The language must validate the full beta- and eta-laws for all of the type constructors in the language.
This is a proxy benchmark, of course. My actual goal is to make languages which are easy to program with and reason about.
However, this is an open-ended and vague goal, and so I needed to find a specific, concrete operationalisation of it. There are many possible proxies for this goal, and the one I picked was to look for programming languages which validate a rich collection of semantically-justified equations. This specific choice was made for three reasons.
First, this goal it pushes me away from spending time on quality-of-life features like rich standard libraries. These features obviously do make a language easier to use, but they do not directly touch upon any FRP-specific problems.
Second, the search for well-behaved equational properties pushes me towards taking features known to be useful, and trying to decompose them into smaller type-theoretic components.

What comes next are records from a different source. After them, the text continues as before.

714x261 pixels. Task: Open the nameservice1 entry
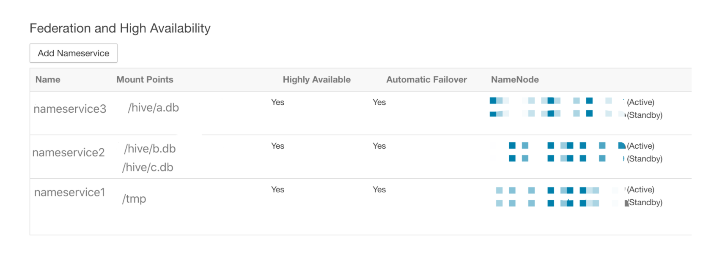click(69, 192)
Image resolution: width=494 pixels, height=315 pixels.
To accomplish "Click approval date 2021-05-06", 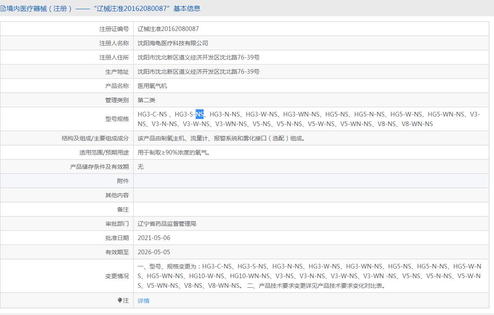I will click(x=154, y=238).
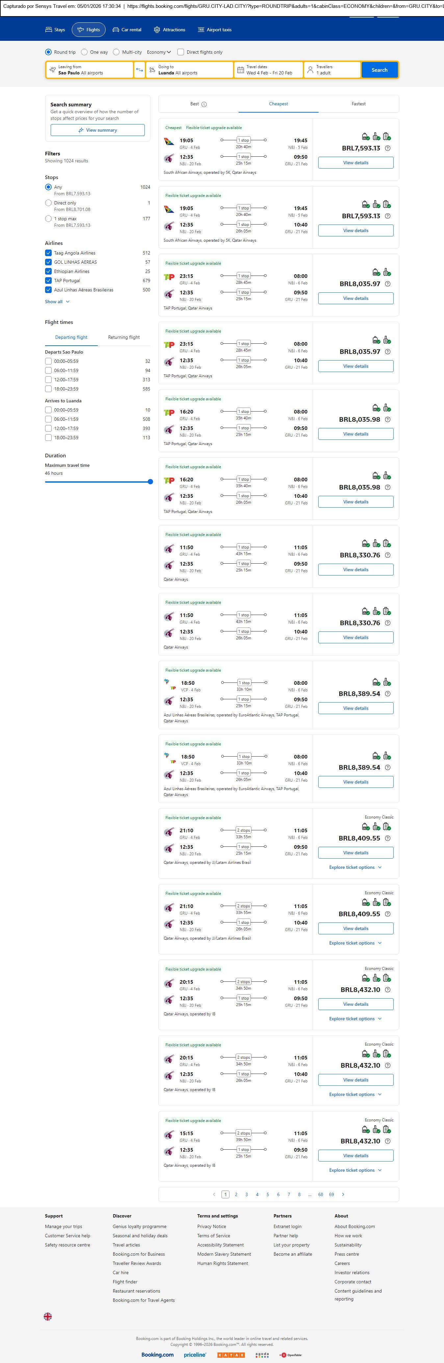
Task: Select the One way radio button
Action: point(84,52)
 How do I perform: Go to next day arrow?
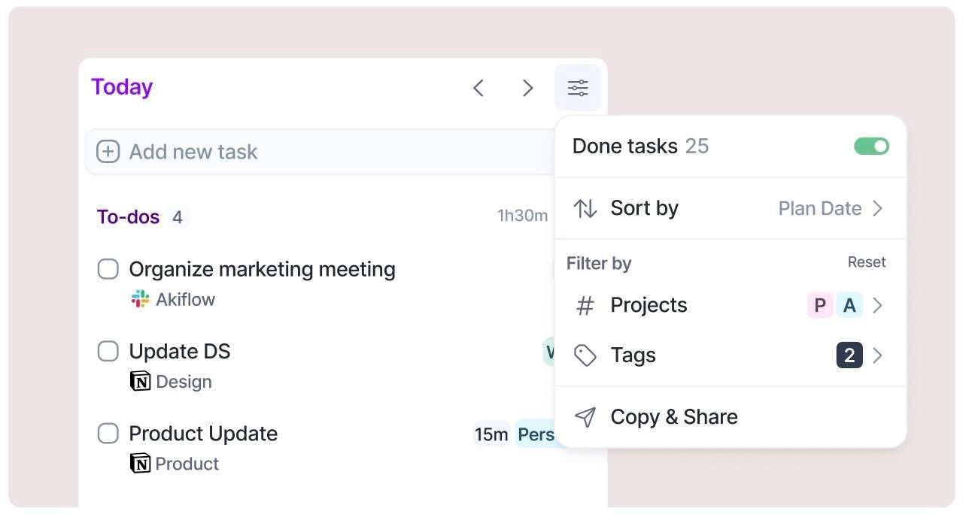click(527, 88)
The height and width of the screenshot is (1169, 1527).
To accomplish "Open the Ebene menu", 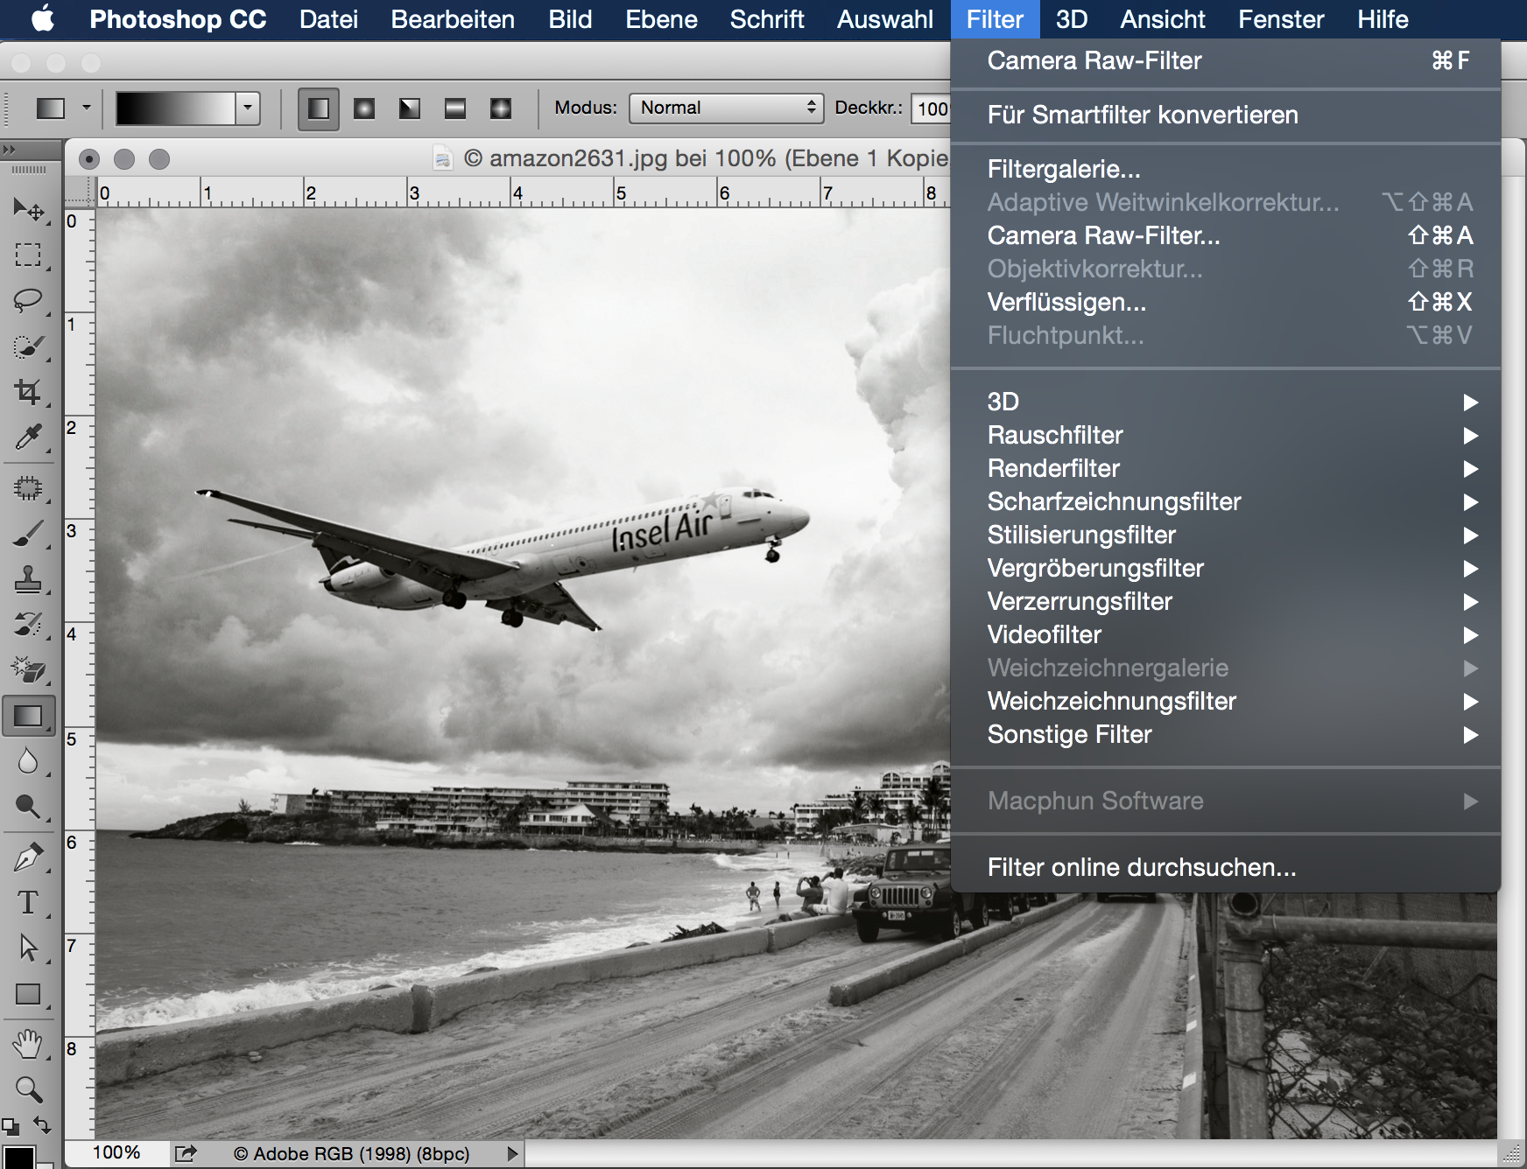I will pos(661,19).
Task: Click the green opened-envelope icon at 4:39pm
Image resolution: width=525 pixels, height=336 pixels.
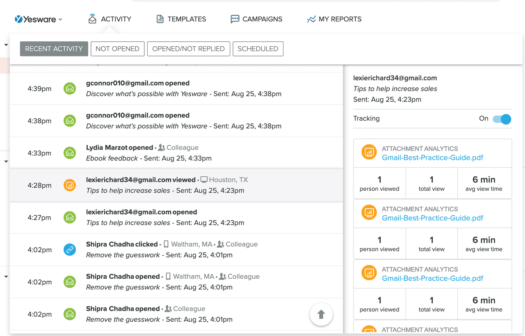Action: (x=70, y=88)
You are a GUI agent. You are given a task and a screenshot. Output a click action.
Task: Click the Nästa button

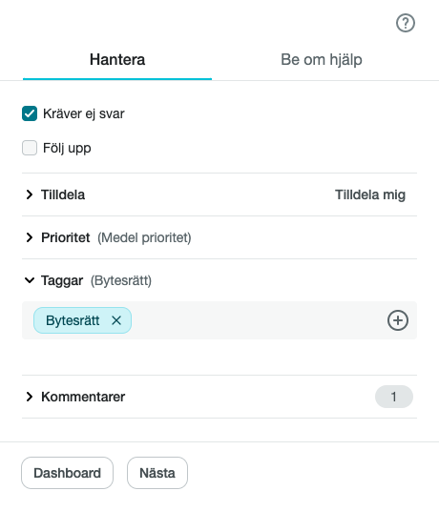[157, 473]
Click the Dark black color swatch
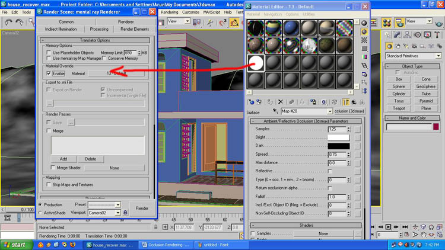This screenshot has width=445, height=250. pyautogui.click(x=339, y=146)
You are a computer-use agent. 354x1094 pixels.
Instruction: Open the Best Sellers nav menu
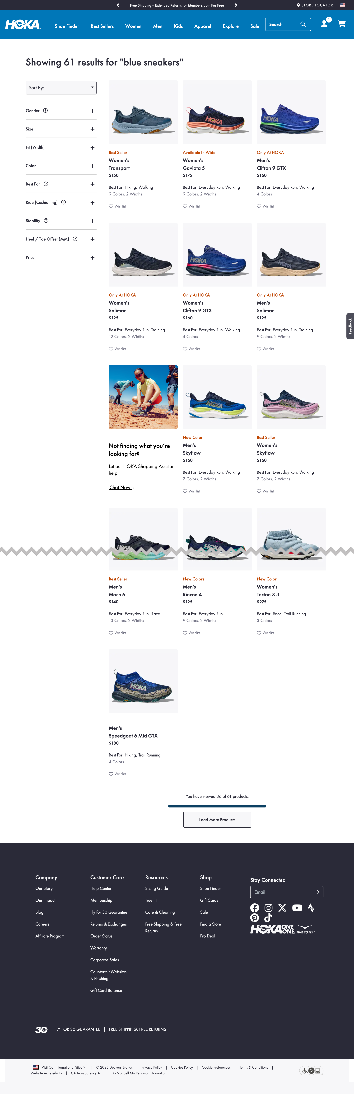pyautogui.click(x=102, y=26)
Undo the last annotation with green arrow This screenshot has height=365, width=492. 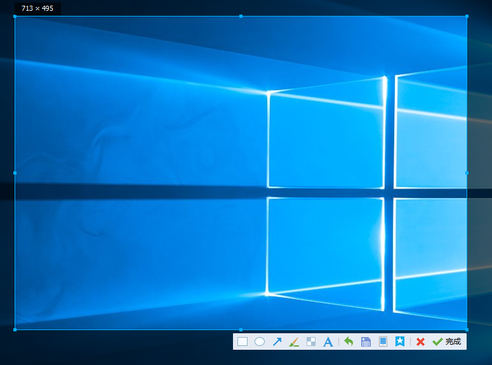[349, 342]
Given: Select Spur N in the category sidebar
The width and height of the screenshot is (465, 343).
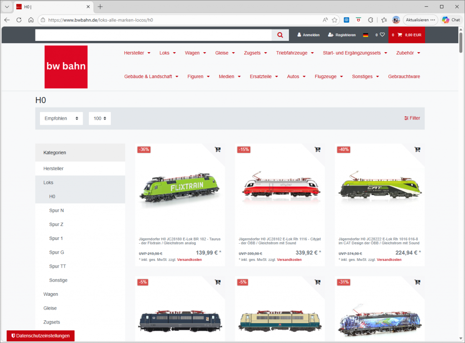Looking at the screenshot, I should point(56,211).
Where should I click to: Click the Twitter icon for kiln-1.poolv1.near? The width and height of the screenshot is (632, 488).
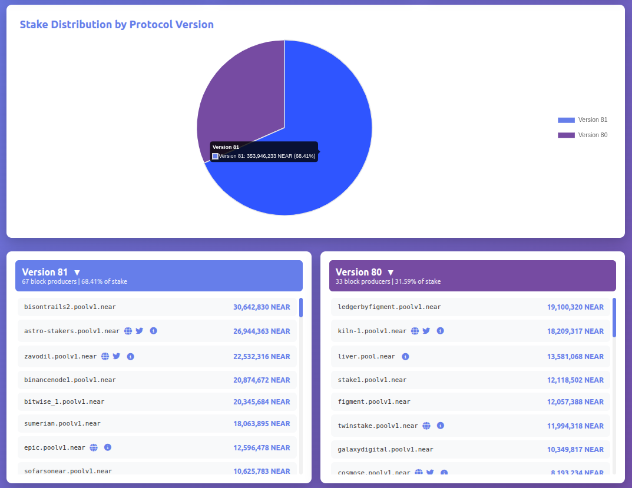(x=426, y=331)
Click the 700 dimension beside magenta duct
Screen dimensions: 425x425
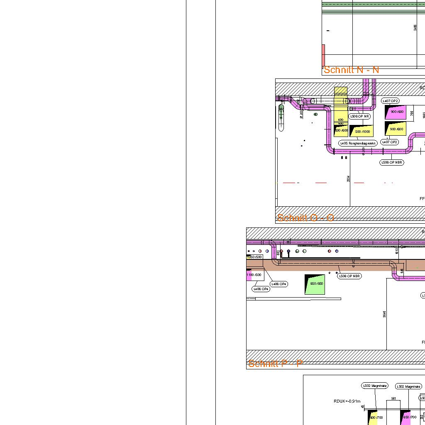coord(412,113)
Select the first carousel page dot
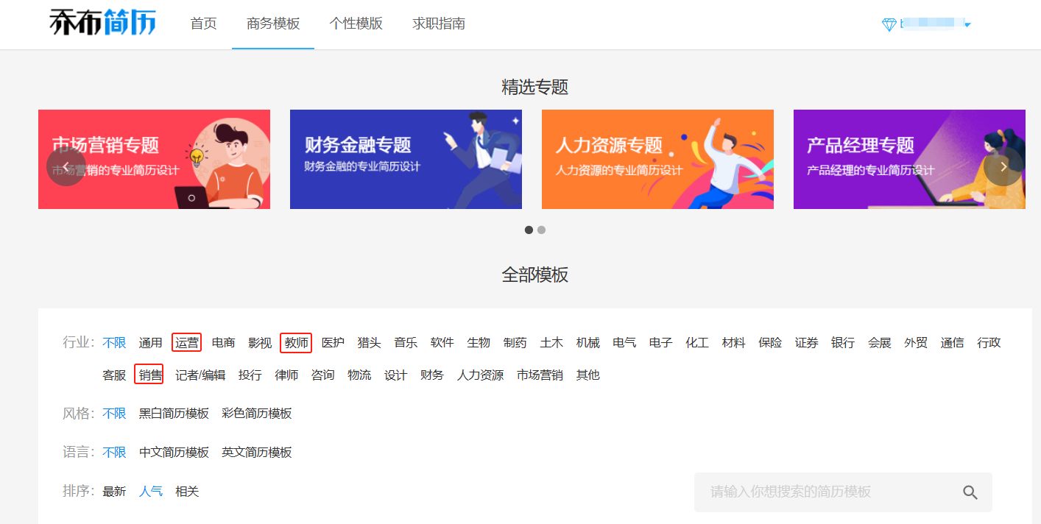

As Jeff Raskin once noted, in user interfaces "intuitive" and "familiar" are basically synonyms, which means it is good to have a design benchmark which does not penalise doing things that are different from the old standard.
Third, déformation professionnelle. This particular goal is the one that the toolbox I've acquired over the years -- expertise in semantics and type theory -- is best-adapted to move me towards.
If my expertise lay in running user studies, writing model checkers, or programming with continuations, then I would probably approach the problem differently! For example, the work on the Garnet toolkit is both extremely good and very influential, and very different in character from anything I have pursued.
Obviously, I could learn how to write a constraint solver or run a user study, but the art is long, and life short. I think it's OK for people to focus on different things, and to learn from each other. :)
I have a small collection of tiny programs which are intended to model various common UI patterns, and the languages I design must express these programs.
The purpose of these programs is basically to prevent over-simplifying away real complexity. If we're trying to optimise a language design for ease of reasoning, the easiest way of "achieving" the goal is to design an impoverished language.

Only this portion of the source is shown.